(Action item):
Tally the lines in the data below in which the word "agent" occurs, then give only the total.

(Task data):
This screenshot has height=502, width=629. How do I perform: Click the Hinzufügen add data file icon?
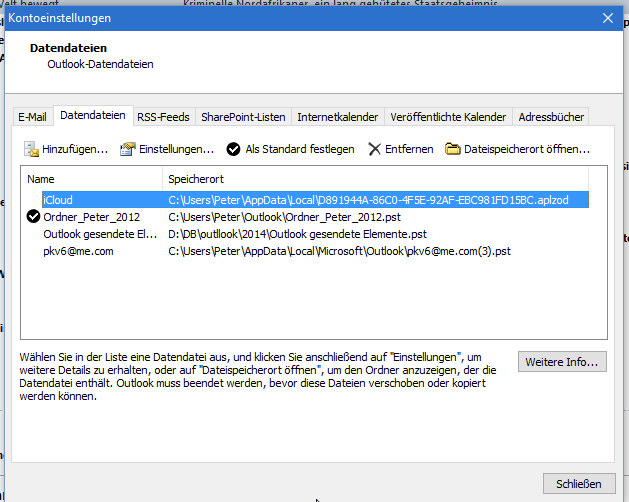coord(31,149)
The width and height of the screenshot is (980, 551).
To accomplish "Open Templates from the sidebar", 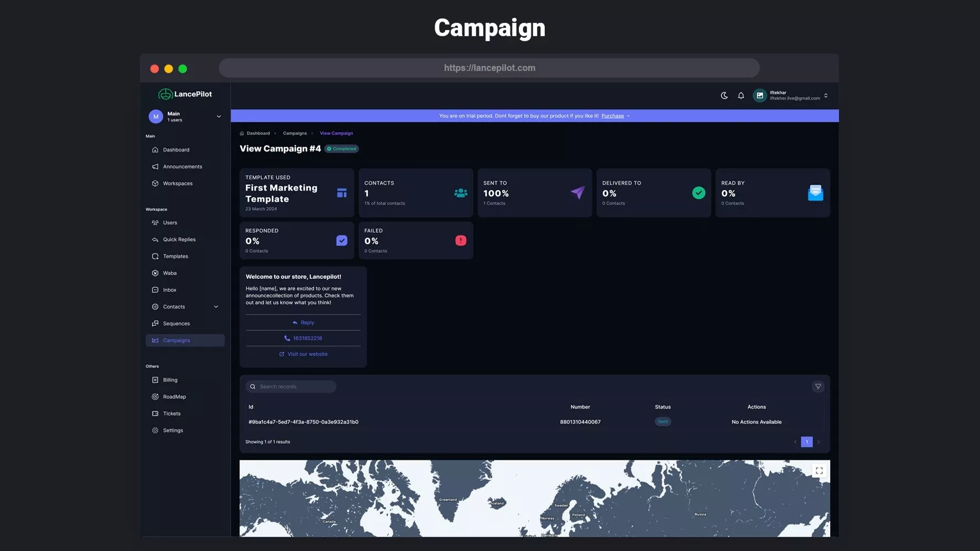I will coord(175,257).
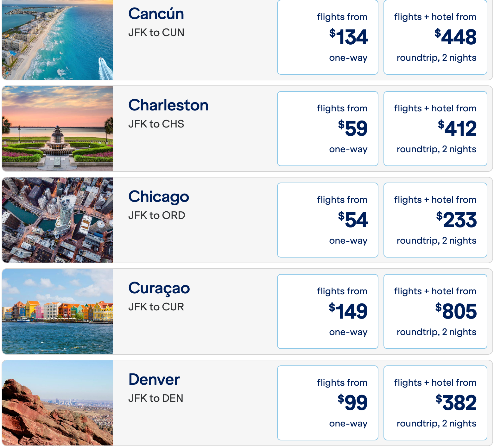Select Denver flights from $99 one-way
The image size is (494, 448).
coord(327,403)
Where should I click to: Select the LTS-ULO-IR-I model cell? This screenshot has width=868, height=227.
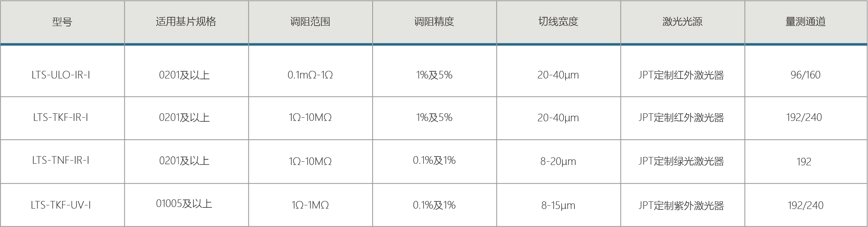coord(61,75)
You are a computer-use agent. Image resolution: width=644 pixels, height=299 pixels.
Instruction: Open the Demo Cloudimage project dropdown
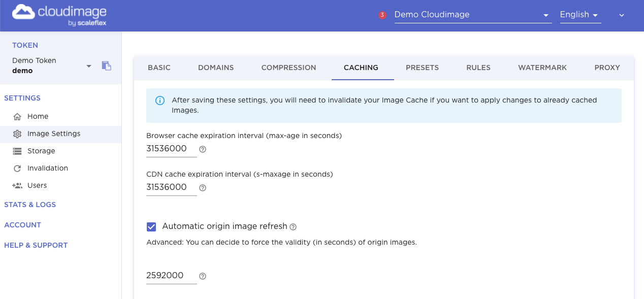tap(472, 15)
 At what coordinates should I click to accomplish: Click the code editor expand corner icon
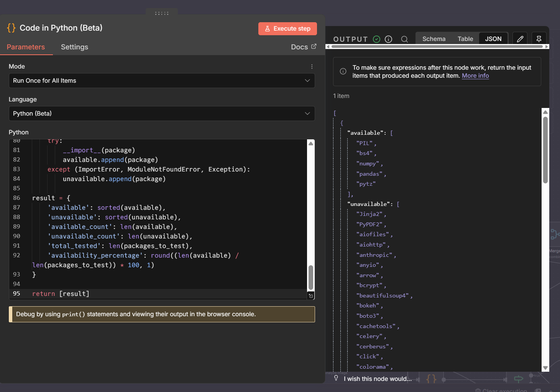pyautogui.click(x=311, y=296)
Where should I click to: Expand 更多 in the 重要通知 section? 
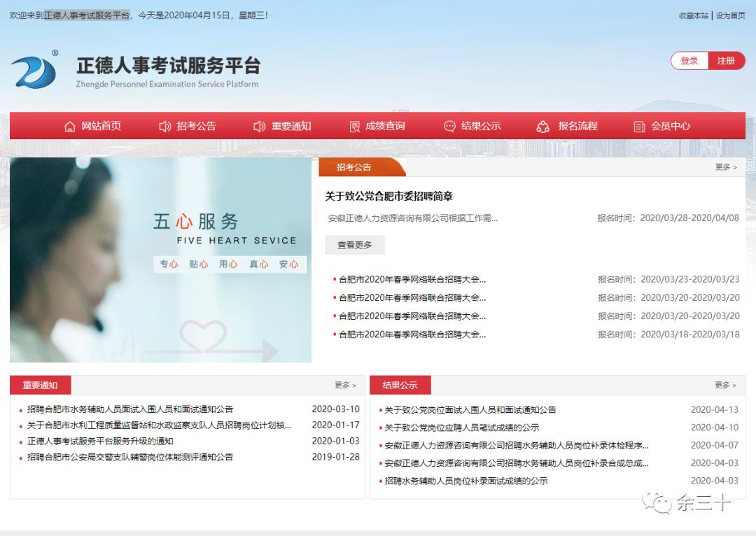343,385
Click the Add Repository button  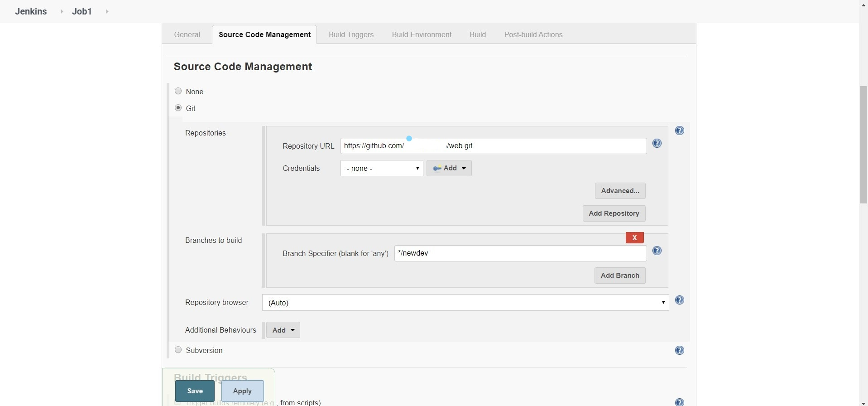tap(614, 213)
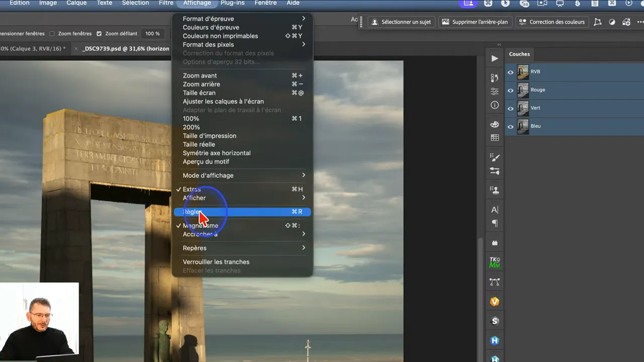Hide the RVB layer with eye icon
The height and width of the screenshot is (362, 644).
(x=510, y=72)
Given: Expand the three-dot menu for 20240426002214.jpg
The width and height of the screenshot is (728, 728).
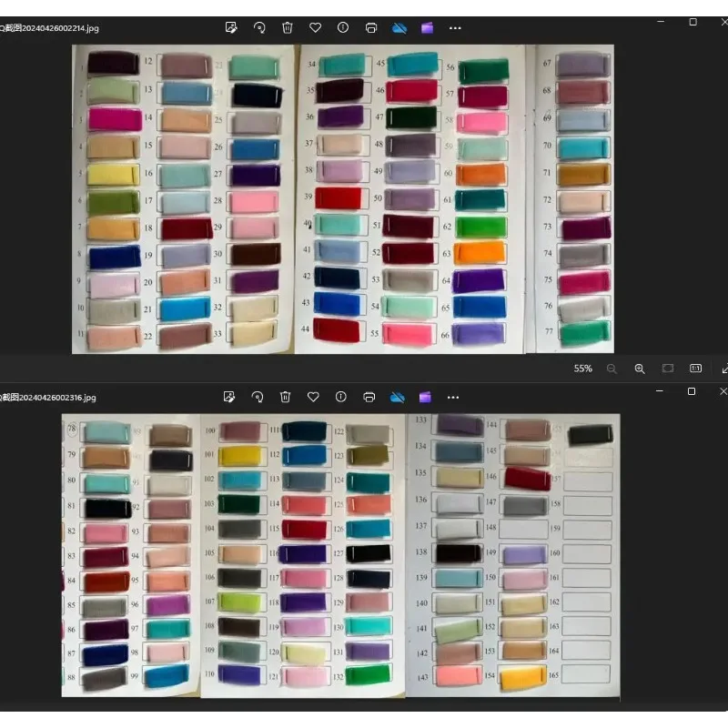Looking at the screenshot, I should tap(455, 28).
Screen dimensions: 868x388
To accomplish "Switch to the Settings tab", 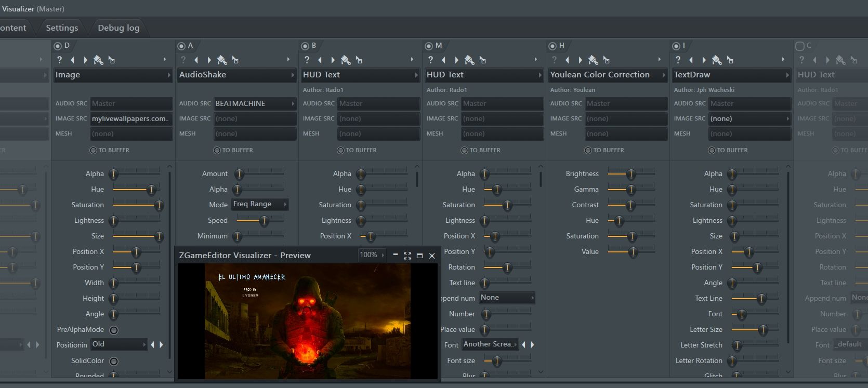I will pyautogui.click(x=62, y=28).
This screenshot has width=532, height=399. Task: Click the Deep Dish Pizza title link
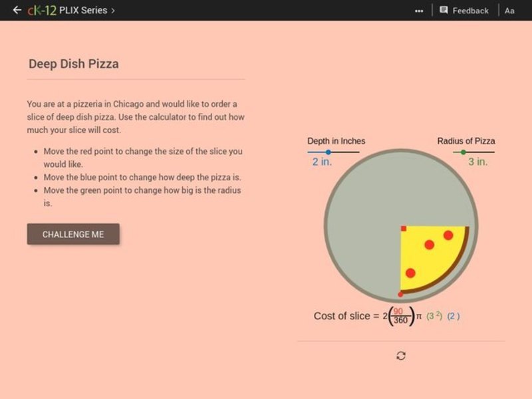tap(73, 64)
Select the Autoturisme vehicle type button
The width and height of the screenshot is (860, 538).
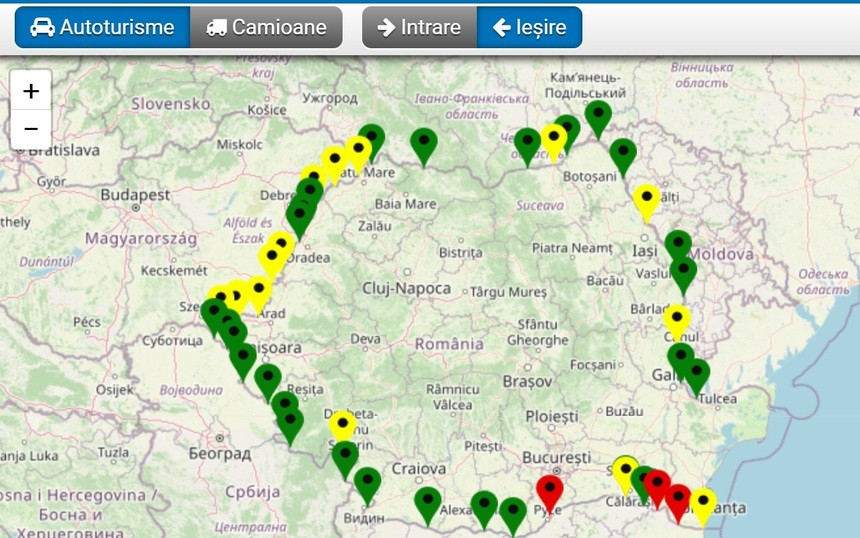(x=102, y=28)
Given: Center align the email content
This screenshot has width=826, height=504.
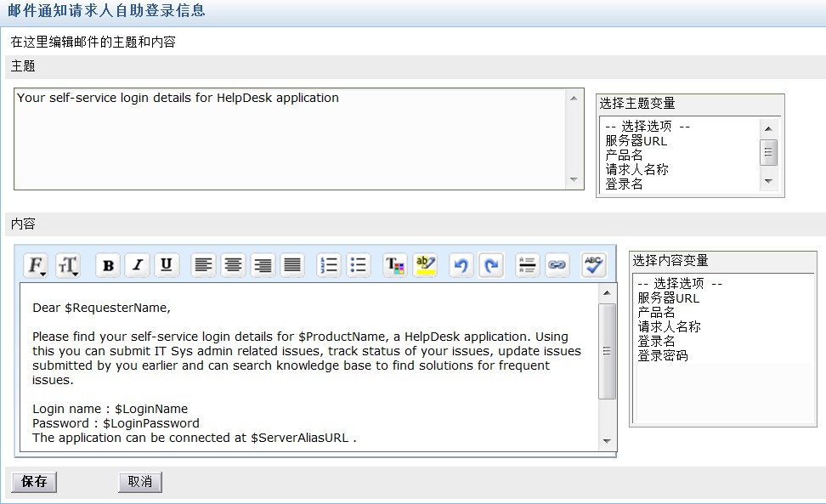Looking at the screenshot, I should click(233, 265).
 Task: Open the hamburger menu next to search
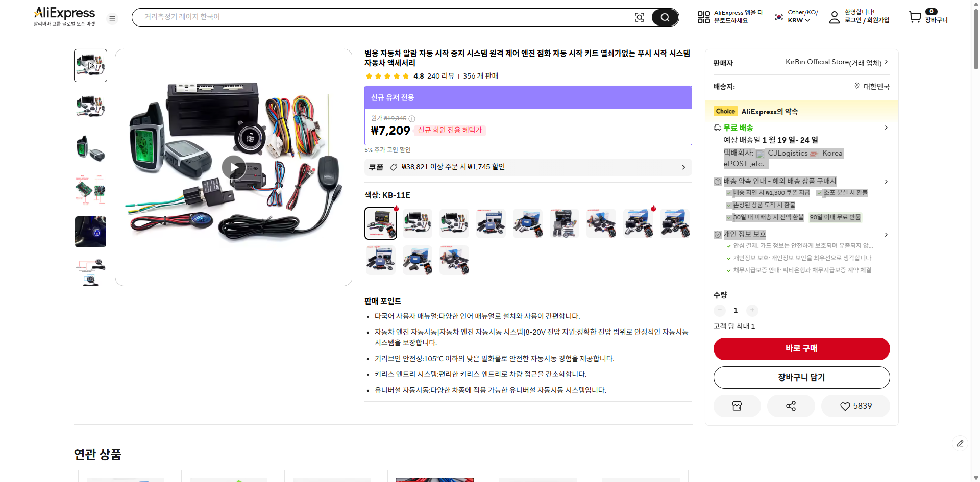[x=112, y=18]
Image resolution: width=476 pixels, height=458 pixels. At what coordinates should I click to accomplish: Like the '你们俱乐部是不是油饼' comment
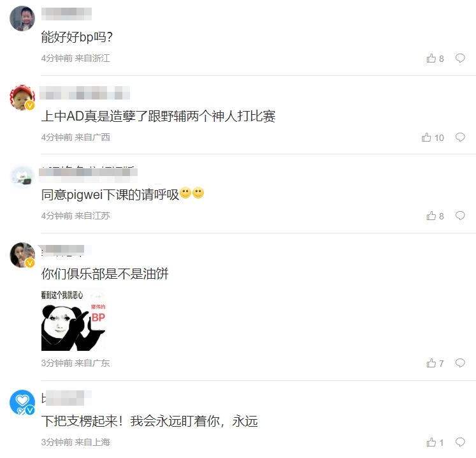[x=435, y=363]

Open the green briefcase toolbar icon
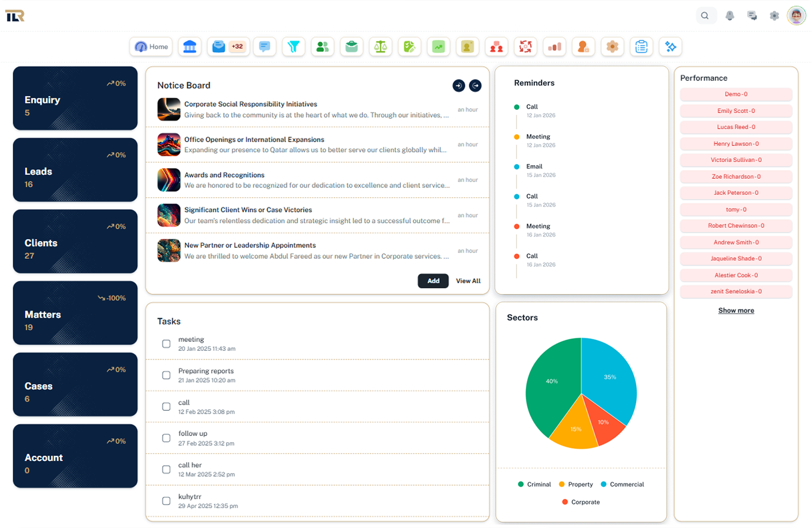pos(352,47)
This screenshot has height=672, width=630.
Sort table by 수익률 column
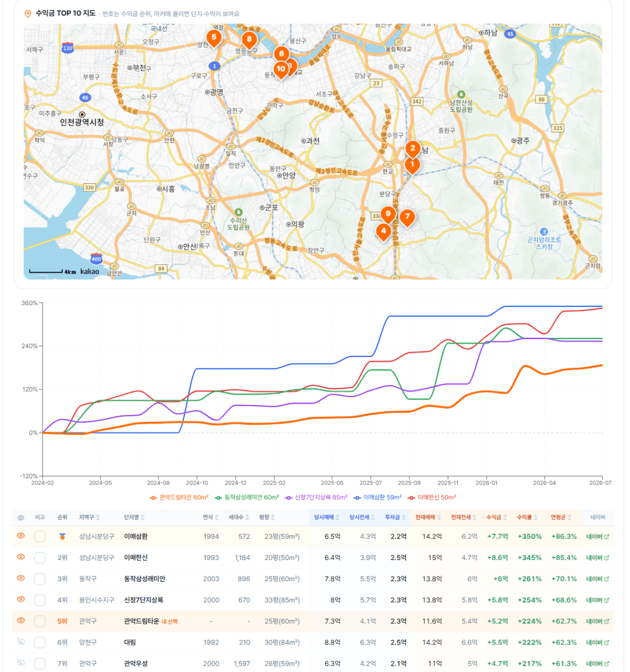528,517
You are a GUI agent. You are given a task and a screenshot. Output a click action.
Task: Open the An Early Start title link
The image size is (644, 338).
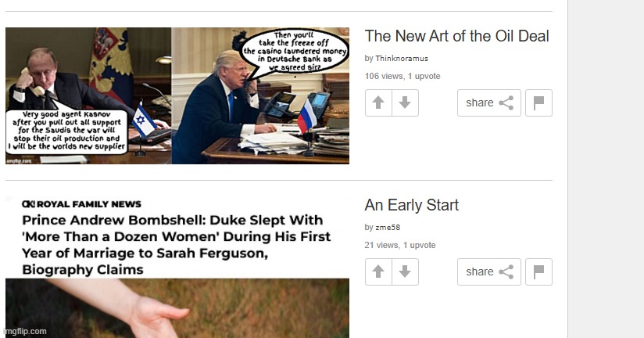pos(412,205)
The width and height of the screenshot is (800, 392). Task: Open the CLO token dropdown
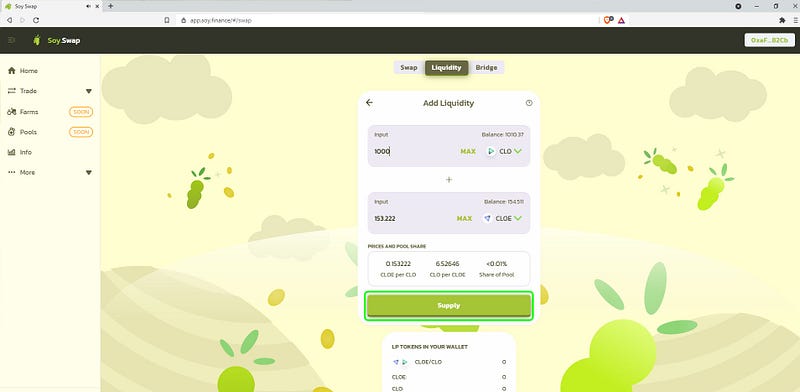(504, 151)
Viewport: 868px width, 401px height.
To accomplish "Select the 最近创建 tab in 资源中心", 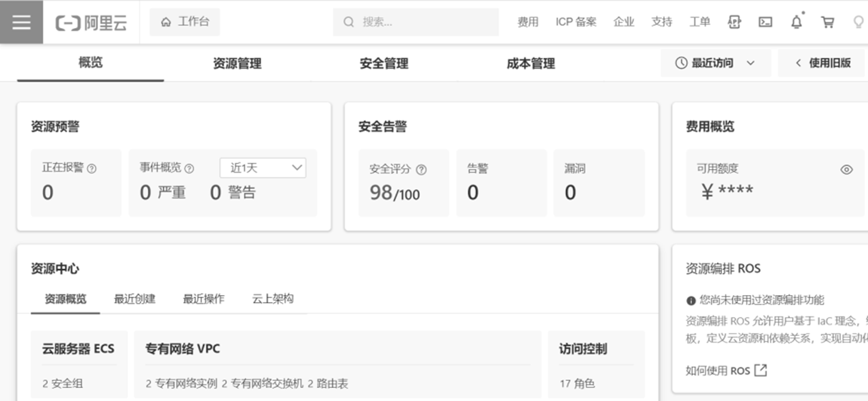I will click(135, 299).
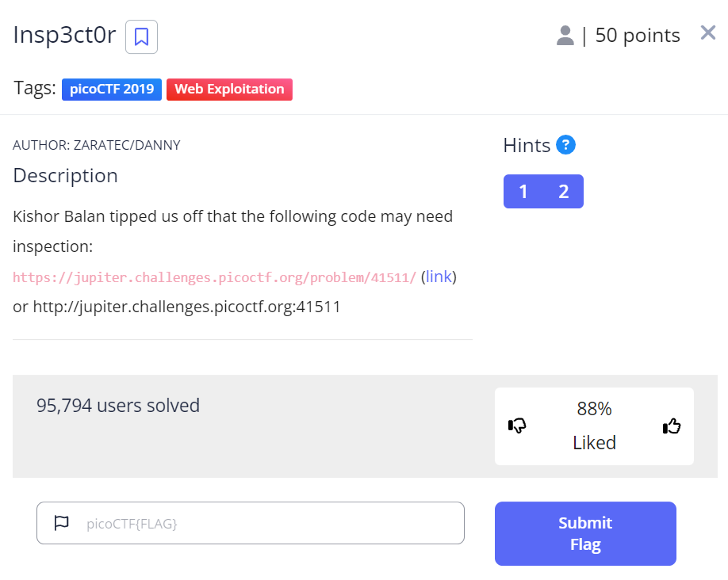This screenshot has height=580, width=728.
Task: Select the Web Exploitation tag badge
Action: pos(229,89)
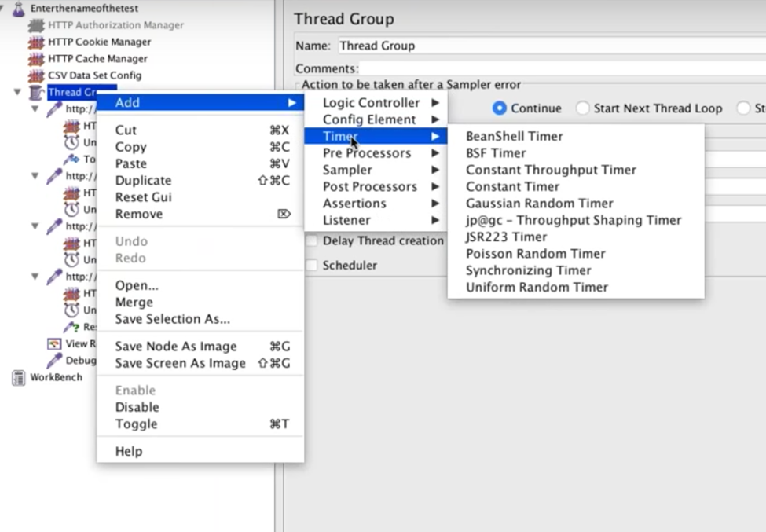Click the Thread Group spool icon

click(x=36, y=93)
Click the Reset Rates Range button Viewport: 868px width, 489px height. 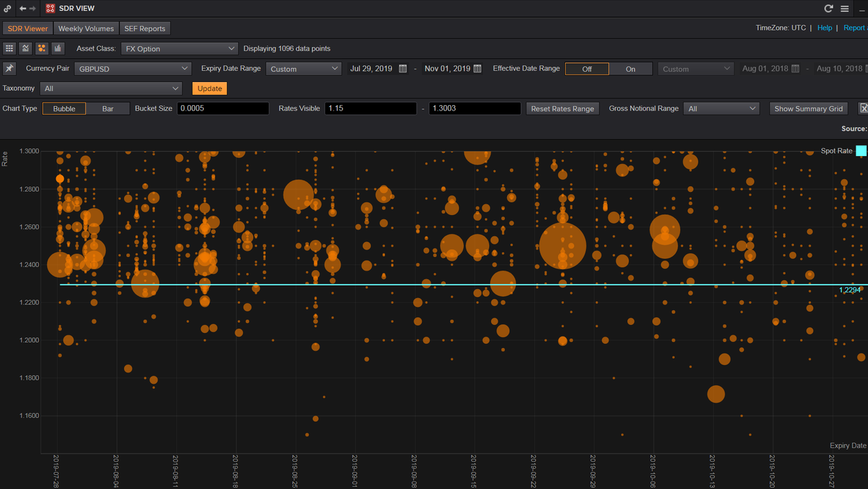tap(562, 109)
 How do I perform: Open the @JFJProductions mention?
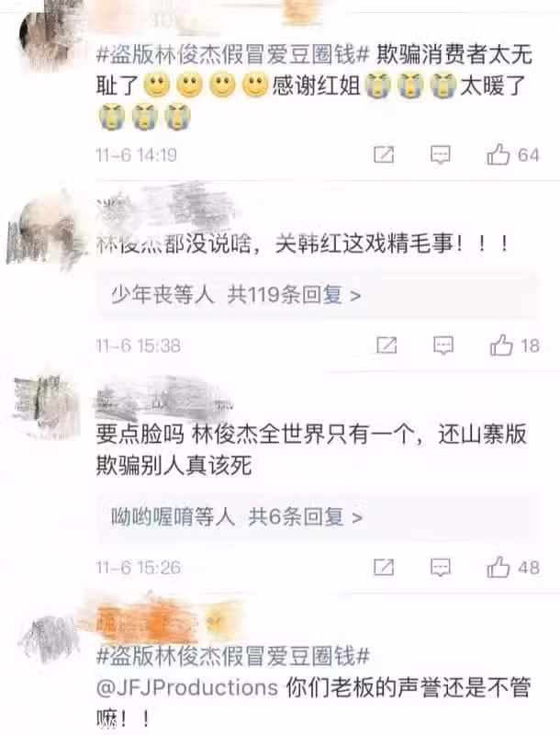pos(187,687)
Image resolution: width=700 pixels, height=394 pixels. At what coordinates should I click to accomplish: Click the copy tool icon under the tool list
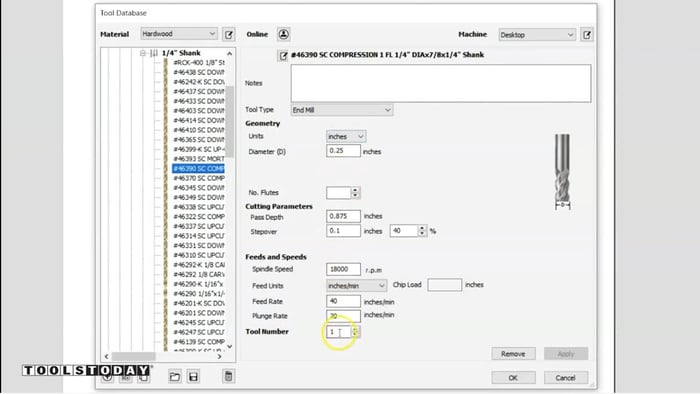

(Answer to this task):
2